As the summer season winds to a close, Lake Hopatcong remains busier than even old-timers have seen it before.
Since boats allow for relatively easy social distancing, boating has been a choice of many people who might not usually spend too much time on the lake.
This can be taken to the extreme such as days with more than 400 boats in Byram Cove leaving residents unable to leave the cove or get back in, Marty Kane of the Lake Hopatcong Foundation said at the Lake Commission meeting Monday, Sept. 14. Kane said buoys might be necessary.
The number of boats isn’t the only problem, Kane said.
“It’s not just here,” he said, adding, “With people pent up there’s a lot of bad behavior. It’s crazy down the shore.”
Boaters are ignoring speed limits and no-wake zones more than usual, several commissioners agreed, and there are more instances of boats on the lake at night without running lights. There was at least one fist fight on a raft, Kane said.

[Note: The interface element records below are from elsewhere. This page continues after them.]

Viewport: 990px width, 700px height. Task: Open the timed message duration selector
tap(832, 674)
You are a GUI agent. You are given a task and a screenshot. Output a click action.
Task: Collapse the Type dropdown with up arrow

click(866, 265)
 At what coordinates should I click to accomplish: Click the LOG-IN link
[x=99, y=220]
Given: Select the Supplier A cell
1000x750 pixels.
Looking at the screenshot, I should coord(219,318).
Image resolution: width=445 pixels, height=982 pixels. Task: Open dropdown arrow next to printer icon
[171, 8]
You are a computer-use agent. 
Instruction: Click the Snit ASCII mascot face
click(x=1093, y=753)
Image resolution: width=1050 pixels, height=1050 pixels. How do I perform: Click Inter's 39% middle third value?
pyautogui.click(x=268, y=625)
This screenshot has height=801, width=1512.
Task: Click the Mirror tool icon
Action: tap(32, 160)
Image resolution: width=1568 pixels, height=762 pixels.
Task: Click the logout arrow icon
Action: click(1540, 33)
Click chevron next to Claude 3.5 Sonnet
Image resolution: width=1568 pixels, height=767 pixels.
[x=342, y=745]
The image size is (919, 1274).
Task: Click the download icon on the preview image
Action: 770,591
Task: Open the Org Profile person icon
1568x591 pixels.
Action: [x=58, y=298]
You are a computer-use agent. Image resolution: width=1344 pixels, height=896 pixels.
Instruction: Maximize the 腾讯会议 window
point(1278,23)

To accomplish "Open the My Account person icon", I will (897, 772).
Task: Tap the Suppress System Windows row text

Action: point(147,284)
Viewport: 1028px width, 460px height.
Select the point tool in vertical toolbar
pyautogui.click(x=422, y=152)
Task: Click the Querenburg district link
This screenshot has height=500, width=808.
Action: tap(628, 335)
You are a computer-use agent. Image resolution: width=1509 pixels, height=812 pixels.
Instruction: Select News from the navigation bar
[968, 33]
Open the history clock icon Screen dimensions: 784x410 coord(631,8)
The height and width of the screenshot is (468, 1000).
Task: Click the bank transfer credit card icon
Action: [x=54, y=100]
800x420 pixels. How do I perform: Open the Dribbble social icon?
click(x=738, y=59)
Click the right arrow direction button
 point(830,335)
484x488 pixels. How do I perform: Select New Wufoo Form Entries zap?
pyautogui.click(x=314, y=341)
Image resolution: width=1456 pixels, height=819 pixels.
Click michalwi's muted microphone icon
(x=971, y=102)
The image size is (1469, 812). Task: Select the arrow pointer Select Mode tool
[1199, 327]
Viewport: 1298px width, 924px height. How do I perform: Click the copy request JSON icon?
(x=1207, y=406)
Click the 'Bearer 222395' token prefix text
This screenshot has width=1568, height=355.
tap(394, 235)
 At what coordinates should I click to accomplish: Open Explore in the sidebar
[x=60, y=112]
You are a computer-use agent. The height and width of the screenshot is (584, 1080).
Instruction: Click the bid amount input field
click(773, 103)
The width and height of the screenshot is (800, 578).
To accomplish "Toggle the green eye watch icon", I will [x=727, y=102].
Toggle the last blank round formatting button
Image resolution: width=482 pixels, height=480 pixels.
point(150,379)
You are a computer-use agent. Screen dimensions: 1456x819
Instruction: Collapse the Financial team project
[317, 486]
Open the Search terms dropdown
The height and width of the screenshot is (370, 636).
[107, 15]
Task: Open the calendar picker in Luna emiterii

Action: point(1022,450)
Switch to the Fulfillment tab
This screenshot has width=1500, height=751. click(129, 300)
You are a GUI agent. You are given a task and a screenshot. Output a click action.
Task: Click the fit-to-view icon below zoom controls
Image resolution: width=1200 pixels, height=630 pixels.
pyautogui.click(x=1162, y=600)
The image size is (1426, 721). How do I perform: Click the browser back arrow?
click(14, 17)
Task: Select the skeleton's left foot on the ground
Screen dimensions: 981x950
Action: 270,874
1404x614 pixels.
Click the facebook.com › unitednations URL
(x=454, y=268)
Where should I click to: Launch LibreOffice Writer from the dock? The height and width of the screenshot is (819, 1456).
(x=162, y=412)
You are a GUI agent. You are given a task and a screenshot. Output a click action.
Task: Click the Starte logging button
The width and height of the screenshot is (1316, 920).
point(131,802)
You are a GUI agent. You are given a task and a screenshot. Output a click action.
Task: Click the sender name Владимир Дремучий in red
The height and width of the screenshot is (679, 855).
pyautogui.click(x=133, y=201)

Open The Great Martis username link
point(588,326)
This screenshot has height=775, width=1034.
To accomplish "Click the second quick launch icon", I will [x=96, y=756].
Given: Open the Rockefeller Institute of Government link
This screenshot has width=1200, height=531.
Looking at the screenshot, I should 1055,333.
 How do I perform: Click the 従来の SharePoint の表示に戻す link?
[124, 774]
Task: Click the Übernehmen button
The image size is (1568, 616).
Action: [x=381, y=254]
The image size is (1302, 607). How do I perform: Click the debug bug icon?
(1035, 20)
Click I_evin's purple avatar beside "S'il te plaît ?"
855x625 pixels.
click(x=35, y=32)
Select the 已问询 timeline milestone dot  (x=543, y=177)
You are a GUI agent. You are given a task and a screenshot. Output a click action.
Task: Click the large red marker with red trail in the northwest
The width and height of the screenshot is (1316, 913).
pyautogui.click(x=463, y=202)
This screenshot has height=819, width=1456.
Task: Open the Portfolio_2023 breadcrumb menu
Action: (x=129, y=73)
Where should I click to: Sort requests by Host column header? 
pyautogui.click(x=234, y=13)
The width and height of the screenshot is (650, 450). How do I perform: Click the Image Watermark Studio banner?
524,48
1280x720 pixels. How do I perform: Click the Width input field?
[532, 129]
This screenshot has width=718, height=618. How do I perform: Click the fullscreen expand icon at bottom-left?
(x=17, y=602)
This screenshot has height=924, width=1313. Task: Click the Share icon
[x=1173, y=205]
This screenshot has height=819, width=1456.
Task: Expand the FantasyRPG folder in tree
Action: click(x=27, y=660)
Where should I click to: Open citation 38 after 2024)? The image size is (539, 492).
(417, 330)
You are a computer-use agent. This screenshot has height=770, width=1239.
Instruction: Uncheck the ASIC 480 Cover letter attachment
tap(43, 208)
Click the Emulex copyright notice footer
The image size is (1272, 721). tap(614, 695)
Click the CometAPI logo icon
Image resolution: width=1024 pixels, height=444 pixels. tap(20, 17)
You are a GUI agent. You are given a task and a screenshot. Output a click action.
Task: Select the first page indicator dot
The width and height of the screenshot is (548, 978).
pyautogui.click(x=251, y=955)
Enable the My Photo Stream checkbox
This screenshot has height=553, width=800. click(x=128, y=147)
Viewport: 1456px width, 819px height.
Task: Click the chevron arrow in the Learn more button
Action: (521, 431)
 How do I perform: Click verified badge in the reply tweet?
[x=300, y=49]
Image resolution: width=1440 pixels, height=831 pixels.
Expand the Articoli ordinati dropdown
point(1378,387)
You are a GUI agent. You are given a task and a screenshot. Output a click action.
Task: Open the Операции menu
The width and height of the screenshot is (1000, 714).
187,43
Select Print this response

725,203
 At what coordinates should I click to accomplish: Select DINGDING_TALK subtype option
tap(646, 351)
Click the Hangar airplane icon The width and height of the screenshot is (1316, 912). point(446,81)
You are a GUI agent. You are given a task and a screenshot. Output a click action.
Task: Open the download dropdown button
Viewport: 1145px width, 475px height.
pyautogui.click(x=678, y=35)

In an interview after the meeting, Kane said he believes there are a lot of new boaters and a lot of complaints from lake residents about unsafe and uncourteous behaviors. He says alcohol is probably involved and many, but not all of the violators are young.
The State Police are stretched thin. Kane noted Morris County Sheriff James Gannon was being very generous by providing extra personnel for patrols.
Commissioner Fred Steinbaum said there should be some guidelines for the number of boats per dock or per marina but he has never seen any.
Commission Environmental Consultant Fred Lubnow of PrincetonHydro said there really aren’t any guidelines. Lake Hopatcong has shallow bays and coves and a deep main lake, which lends itself to different types of recreation than many other bodies of water.
The busy boating season had an upside. Lubnow said after an incredibly weedy start to the season, caused in large part by a mild winter, things got better.
“We saw a lot of floaters,” Lubnow said in an interview after the meeting. Boat propellers cut up the weeds.”
However, weeds, though a nuisance, aren’t as big a problem as algae. The lake didn’t see the sort of harmful algal bloom that ruined the 2019 season, but diatoms, or brown algae, caused the lake to appear darker.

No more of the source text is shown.